** Opening DATA SHOWN block **

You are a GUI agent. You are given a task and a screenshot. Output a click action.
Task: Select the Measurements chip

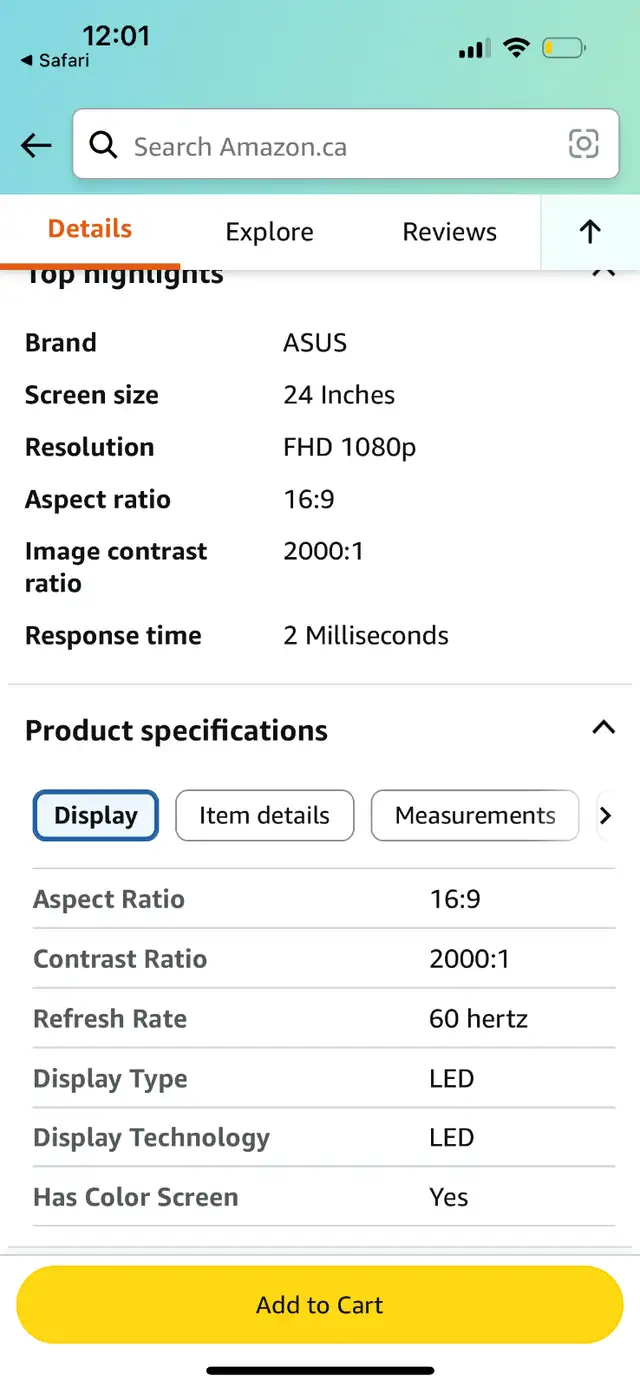pos(475,815)
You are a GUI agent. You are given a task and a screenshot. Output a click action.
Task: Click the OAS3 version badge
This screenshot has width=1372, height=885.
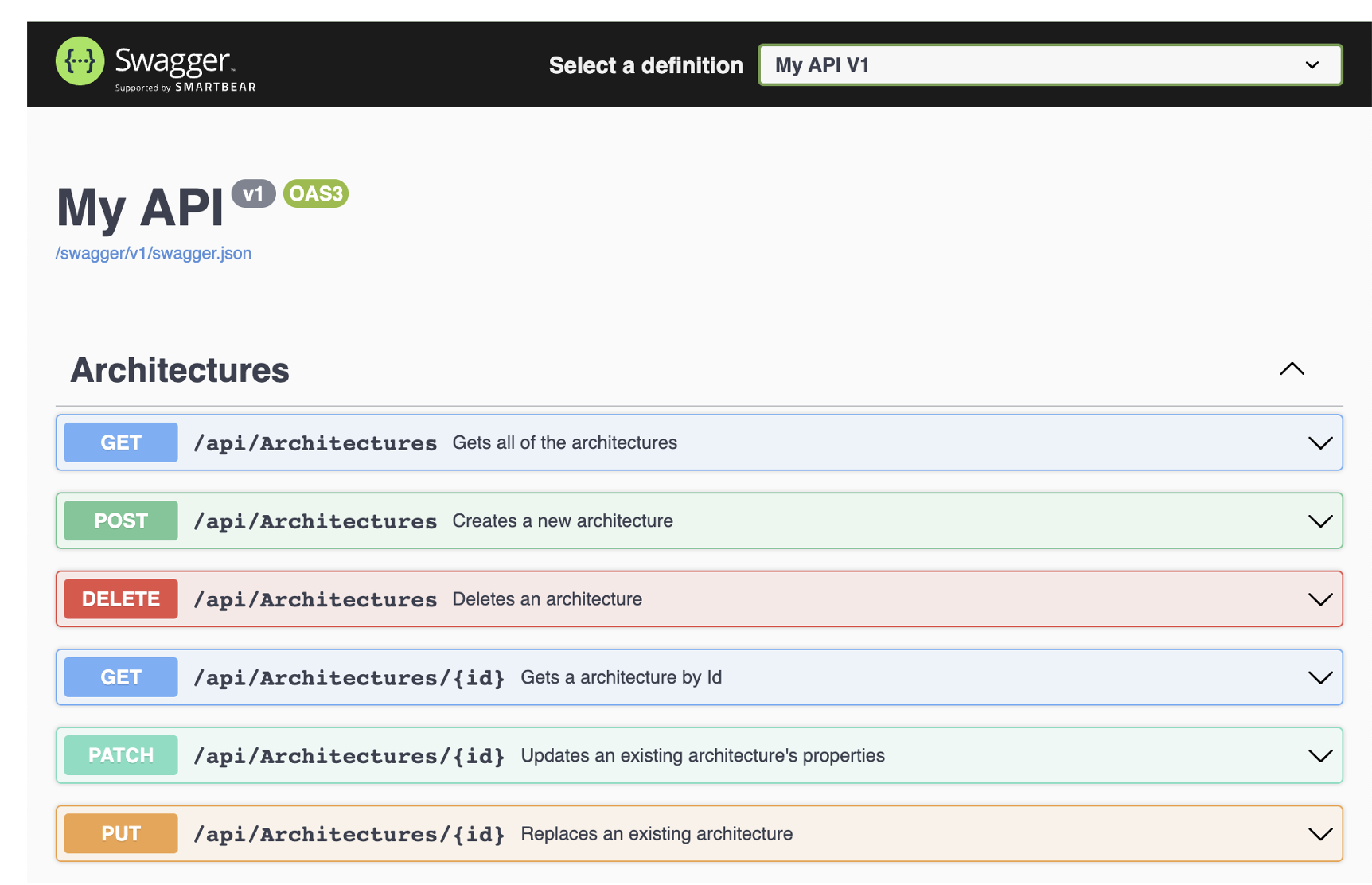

** Closing DATA SHOWN block **

PROBLEM TO SOLVE —
Exclude the pictures, and output exactly the lines from the one with "Task: Click the OAS3 version badge" through the last line of the records, both included.

TASK ANSWER —
Task: Click the OAS3 version badge
This screenshot has width=1372, height=885.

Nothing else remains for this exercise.